Uno sforzo che deve prevedere la fattiva collaborazione tra Provincia, associazioni e organizzazioni del terzo settore, del privato sociale e del volontariato, nonché delle comunità territoriali.
La collaborazione fra questi soggetti è fondamentale per individualizzare i progetti, verificare puntualmente risorse e capacità di chi legittimamente chiede protezione e dunque ha pieno diritto di essere affiancato e sostenuto nell’impegno a comprendere ed integrarsi; e così anche favorire la possibilità di individuare quelle persone che non sono né interessate e né disponibili ad investire nel proprio percorso di integrazione e che con comportamenti devianti danneggiano se stesse e la comunità.
La Provincia, attraverso il Cinformi, ha la responsabilità di organizzare l’accoglienza delle persone che vengono assegnate al nostro territorio, sia nella prima fase per sua natura comprensibilmente emergenziale, sia nelle fasi successive che dovrebbero essere connotate da processi di comunità orientati decisamente all’integrazione lavorativa e sociale e alla accoglienza capillare.
Negli anni quest’impostazione si è affermata e consolidata, consentendo di raggiungere risultati soddisfacenti. Quello che oggi però emerge è la necessità di dare più spazio alle riflessioni riguardo alla sistematizzazione, e alla valutazione d’efficacia, sul medio periodo, dei risultati conseguiti dagli interventi volti a costruire i requisiti necessari, all’instaurarsi di dinamiche di reciproco riconoscimento e quindi d’integrazione.
Tale domanda richiede una fase di approfondimento e studio per comparare il nostro modello ad altri esistenti anche in panorama europeo, valutando le soluzioni più virtuose ed efficaci a partire da quei territori nord europei che hanno storicamente affrontato il tema dell’integrazione di cittadini extracomunitari con le comunità locali.
Accanto a questo meriterebbe un particolare approfondimento l’esperienza dei Corridoi Umanitari (che ora coinvolge non più solo l’Italia ma anche la Francia e il Belgio). Quello dei “corridoi” è un modello di accoglienza, non basato sui numeri, ma sulla presa in carico puntuale e personale; su un accompagnamento individuale che ha il suo fondamento nella conoscenza approfondita del migrante (già nella fase di partenza dai territori di origine), con le proprie capacità, aspirazioni, difficoltà e dignità, che potrebbe affiancare sempre di più l’attuale sistema d’accoglienza diffusa realizzando così il cosiddetto “modello adottivo” (cfr. Daniela Pompei – Comunità di Sant’Egidio). La Provincia di Trento già da due anni ha avviato un positiva sperimentazione di accoglienza di richiedenti asilo provenienti dalla Siria e per anni soccorsi nei campi profughi nel nord del Libano; e questo anche sulla base di un oridne del giorno approvato in Consiglio Provinciale di Trento nella seduta di bilancio del dicembre 2015.

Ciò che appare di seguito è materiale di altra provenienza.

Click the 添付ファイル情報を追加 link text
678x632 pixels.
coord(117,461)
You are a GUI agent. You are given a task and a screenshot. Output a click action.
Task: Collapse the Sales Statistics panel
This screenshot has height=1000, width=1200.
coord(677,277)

Un aspetto importante che caratterizza i Corridoi umanitari è il fatto che le persone ed i gruppi che vengono accolti sono conosciuti precedentemente e vengono presentati alle comunità già nella fase precedente alla concreta accoglienza: le comunità hanno così il tempo di prepararsi, sapendo chi accoglieranno, conoscendo in linea di massima le esigenze e i percorsi personali. E i sistemi di sicurezza nazionale hanno la possibilità di verificare in anticipo le singole posizioni, garantendo sicurezza sia a chi viaggio, sia a chi accoglie.
Questo evidentemente favorisce da un lato la costruzione di reti precedenti all’arrivo e dall’altra consegna anche al migrante l’esperienza di essere atteso e accolto. E questi due elementi sono evidentemente una buona base per una positiva integrazione.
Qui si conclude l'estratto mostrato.